The Federal Energy Regulatory Commission started an inquiry Thursday into whether it should change its accounting rules to prevent electric and gas utilities from recovering expenses related to political and lobbying contributions from their customers.
Advocacy groups contend that requiring utilities to show that their trade association dues are for activities that FERC allows to be recovered in rates would increase transparency around the issue.
"The trade groups, Edison Electric [Institute,] the American Gas Association, have been very active, not just on lobbying, but all sorts of other political activities and advocacy, that we believe should not be funded by ratepayers," said Howard Crystal, a senior attorney with the Center for Biological Diversity (CBD), which spurred FERC's inquiry by asking the agency in March to start a rulemaking process.
FERC's action comes as utilities have been under increased scrutiny for their efforts to influence the public and their political activity, which includes Commonwealth Edison and FirstEnergy bribery scandals.
Under FERC's accounting rules, association dues are considered "presumptively" recoverable.
FERC doesn't allow expenses related to lobbying, influencing the public or political activity to be recovered in rates. However, the agency doesn't have a "bright line rule" or specific guidelines for accounting for expenses related to influencing the public, including trade group dues for those activities, FERC said in the notice.

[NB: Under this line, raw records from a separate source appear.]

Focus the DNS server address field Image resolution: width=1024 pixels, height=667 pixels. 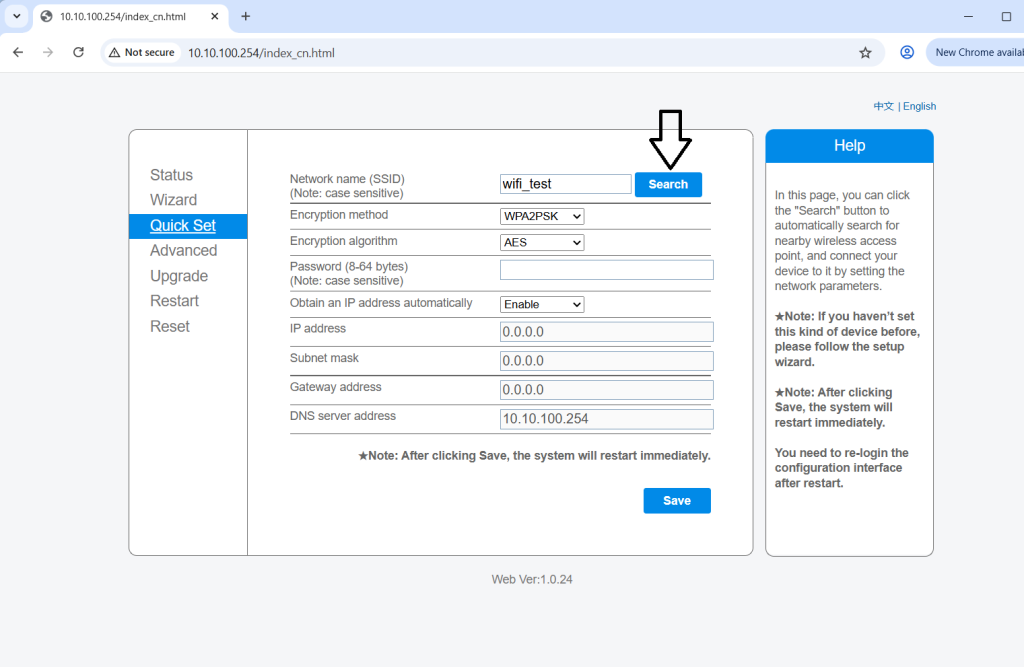pyautogui.click(x=606, y=419)
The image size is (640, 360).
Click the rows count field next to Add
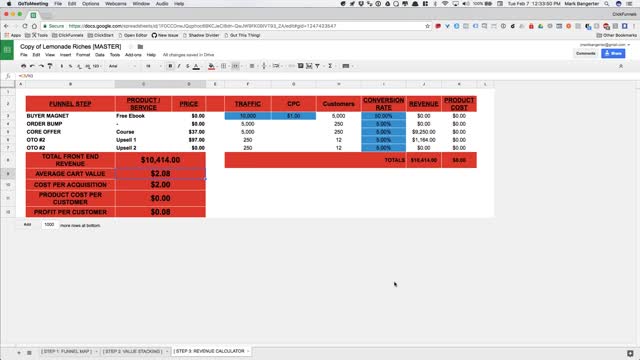[49, 225]
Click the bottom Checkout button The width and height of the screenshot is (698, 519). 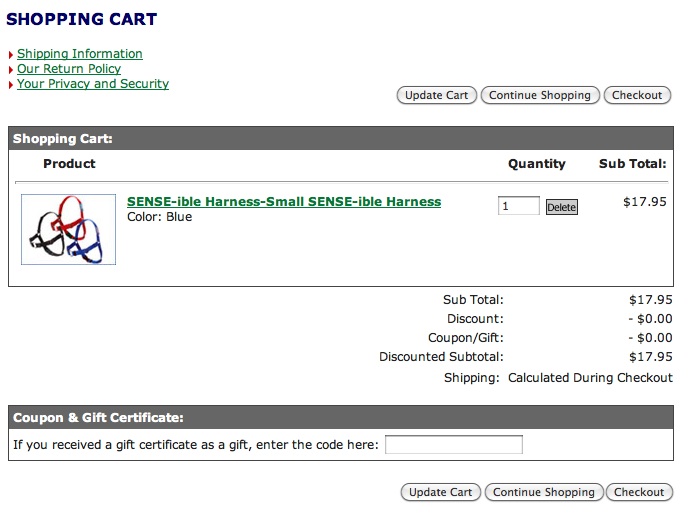[639, 492]

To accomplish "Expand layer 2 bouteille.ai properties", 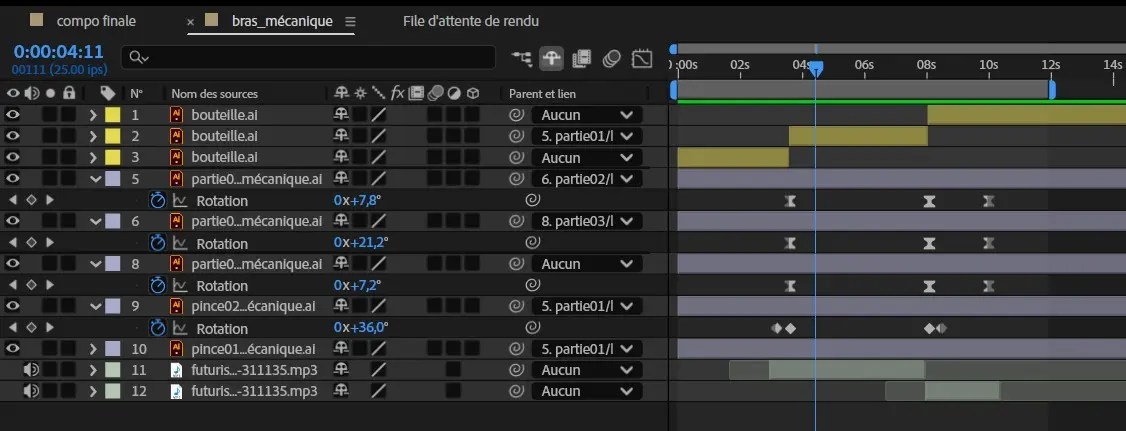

The CBD wants utilities to be required to show their dues are for allowed activities before those expenses are passed along in rates.
Through a notice of inquiry issued on Thursday, FERC gave the public 60 days to respond to a series of questions related to the agency's accounting rules.
Some of the questions, for example, focus on increasing transparency. "We are considering whether increased transparency into industry association costs may improve public knowledge into industry association dues and therefore ensure the just and reasonable recovery of industry association dues," FERC said in the notice.
The Edison Electric Institute and the American Gas Association opposed the CBD's petition, saying FERC's existing accounting rules prevent cost recovery for political activity.
Groups like the Sierra Club, the National Whistleblower Center and the Office of the Ohio Consumers' Council supported the petition.
Sens. Edward Markey, D-Mass., Jeffrey Merkley, D-Ore., Jack Reed, D-R.I., Bernie Sanders, I-Vt., and Sheldon Whitehouse, D-R.I., also backed the CBD's request to tighten up FERC's accounting rules.
"To prevent ratepayers from unknowingly funding lobbying and other political activities by trade associations and the dark money groups they fund, FERC should amend the [Uniform System of Accounts] to classify industry association dues as presumptively non-recoverable, as is already the case for a utility's civic and political activities," the lawmakers said in a June 24 letter to FERC.
FERC's inquiry could affect state rate proceedings because a majority of states use FERC's accounting system, according to the CBD's Crystal.
"If and when FERC were to change its accounting system, it automatically changes in those states as well, and therefore the utilities in those states will have to change how they conduct their reporting and what they have to provide their state regulators," Crystal said.
FERC Commissioner Allison Clements said the notice wouldn't affect utilities' political activities.
"Regulated utilities have every right to engage in outreach to influence public opinion on political issues," Clements said Thursday during FERC's monthly meeting. "However, they do not have the right to pass through the costs of this outreach to their customers' bills."
FERC Commissioner Mark Christie also backed the review of FERC's accounting rules, noting he supported the agency's consideration of clarifying that contributions to charities and civic groups cannot be recovered in rates.
FERC's decision to review its accounting rules may help prevent utilities from recovering costs from ratepayers they aren't allowed to recoup, according to the Energy and Policy Institute, a watchdog group.
"FERC is asking smart questions about utilities' trade associations that will help it make changes to better protect the public interest," David Pomerantz, the group's executive director, said in an email. "If FERC takes action to close the trade association political loophole, that certainly won't stop all the ways that utilities use their customers' money to fund their political machines, but it is a key first step."